QUESTION: Consider the sequence

$a_1 = 24^{1/3}$ $a_{n+1} = (a_n + 24)^{1/3},n ≥ 1.$

Then what is the integer part of $a_{100}$ ?

MY APPROACH: I tried this one really hard but couldn't get the trick.. I used log, but that doesn't really help and the problem becomes more and more complex, so I am avoiding a confusing solution here..

Then I tried by defining a function say $$f(x)=(x+24)^\frac{1}3$$ Therefore by computing the derivative of $f$ we find that the rate at which the function increases, decreases with increase in x. Which also is quite clear from intuition. But I could not apply the result to solve the problem.

Can we form a recursive series for it? Any help will be much appreciated. Thank you so much.

Answer 1

Hint: Prove by induction that $2 < a_n < 3$ for all $n$.

Answer 2

If $x<3$, then $f(x)<(3+24)^{1/3}=3$. If $x\geq 0$, then $f(x)\geq(0+24)^{1/3}>2$.
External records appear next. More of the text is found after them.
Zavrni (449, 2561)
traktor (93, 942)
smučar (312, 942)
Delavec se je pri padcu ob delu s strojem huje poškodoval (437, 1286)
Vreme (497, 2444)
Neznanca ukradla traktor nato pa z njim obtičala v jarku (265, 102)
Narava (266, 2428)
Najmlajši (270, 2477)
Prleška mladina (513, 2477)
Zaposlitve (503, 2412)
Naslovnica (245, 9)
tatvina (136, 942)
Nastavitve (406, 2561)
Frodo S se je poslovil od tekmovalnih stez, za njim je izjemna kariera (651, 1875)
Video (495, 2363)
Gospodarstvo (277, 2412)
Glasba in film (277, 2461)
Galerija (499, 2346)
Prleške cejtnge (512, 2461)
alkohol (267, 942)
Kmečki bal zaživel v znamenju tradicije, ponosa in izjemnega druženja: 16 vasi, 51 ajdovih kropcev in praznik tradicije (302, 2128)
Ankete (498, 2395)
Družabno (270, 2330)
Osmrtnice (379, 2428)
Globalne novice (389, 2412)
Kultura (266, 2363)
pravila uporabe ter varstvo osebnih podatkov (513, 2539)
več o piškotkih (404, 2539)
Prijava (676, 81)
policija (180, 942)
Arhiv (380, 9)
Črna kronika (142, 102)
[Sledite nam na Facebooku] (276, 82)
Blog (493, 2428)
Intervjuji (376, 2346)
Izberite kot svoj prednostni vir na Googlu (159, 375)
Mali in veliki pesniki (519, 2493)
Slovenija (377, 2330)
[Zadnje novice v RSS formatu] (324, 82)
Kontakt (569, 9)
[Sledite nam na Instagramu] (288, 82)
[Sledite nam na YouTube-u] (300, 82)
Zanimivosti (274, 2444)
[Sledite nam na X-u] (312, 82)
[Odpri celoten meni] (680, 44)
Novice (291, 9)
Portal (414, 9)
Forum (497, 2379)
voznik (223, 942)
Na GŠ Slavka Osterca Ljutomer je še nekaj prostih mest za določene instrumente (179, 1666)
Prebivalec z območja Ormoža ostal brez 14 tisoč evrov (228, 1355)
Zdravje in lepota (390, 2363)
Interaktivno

So what can you say about $a_{100}=f^{100}(0)$?

Answer 3

given , $a_1= 24^{1/3}$

$\implies $$a_1 <3$ as $27^{1/3}$ is 3

$a_{n+1}=(a_n+24)^{1/3} $

$a_2 = (a_1+24)^{1/3}$

since $a_1<3 $

$\implies $$(a_1+24)^{1/3}$ <3

$\implies $$a_2<3$

similary $a_3<3$, $a_4<3$ and so on

$\Rightarrow$ $a_n<3$ $\Rightarrow$ $a_{100}$<3 ----1

Now, for any value of $a_n$(+ve,<3) in $a_{n+1}=(a_n+24)^{1/3}$ the expression is always greater than 2

$\Rightarrow$ 2<$a_n$<3

$\Rightarrow$ 2<$a_{100}$<3

Therefore , the integral part of $a_{100}$ is 2.